**RECORDS FOR THIS TASK:**
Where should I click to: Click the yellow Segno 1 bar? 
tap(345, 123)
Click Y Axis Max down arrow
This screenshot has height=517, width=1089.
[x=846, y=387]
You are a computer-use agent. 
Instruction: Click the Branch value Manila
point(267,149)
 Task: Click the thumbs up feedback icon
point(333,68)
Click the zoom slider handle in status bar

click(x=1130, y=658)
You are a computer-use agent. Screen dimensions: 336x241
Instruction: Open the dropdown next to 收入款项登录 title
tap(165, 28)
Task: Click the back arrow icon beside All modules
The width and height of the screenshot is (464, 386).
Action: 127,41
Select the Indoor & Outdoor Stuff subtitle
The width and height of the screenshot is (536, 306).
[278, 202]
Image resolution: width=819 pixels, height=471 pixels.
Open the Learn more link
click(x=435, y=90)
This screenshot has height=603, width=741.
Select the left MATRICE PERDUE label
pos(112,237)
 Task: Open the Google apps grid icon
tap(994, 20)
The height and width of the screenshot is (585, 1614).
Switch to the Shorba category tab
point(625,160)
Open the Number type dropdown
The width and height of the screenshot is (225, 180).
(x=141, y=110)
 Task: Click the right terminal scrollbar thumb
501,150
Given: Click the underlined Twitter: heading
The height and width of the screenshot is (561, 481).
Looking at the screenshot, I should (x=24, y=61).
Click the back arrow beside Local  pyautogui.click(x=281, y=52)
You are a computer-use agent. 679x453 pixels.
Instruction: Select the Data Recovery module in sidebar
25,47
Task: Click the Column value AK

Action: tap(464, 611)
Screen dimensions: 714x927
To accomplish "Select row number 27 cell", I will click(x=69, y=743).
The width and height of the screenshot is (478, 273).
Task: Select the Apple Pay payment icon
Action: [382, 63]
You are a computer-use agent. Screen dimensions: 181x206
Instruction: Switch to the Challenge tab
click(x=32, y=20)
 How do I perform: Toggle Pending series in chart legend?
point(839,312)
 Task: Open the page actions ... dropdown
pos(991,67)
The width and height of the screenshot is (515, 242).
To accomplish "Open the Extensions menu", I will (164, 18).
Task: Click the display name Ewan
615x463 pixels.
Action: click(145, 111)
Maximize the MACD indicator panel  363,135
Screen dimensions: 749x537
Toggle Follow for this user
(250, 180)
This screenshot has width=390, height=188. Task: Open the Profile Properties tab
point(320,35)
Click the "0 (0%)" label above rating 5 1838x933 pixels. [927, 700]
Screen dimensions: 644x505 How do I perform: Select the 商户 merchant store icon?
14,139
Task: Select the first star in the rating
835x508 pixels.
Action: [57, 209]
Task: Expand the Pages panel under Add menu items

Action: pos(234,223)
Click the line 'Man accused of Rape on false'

**WHAT IS BEING ASKED:**
Every line in the material above that has the word "agent" should be copied.

**SOLUTION TO THIS TASK:**
You are a computer-use agent. 
You are a computer-use agent. Screen dimensions: 336x241
You are a computer-use agent. 679x453 pixels.
You are a computer-use agent. Screen dimensions: 181x206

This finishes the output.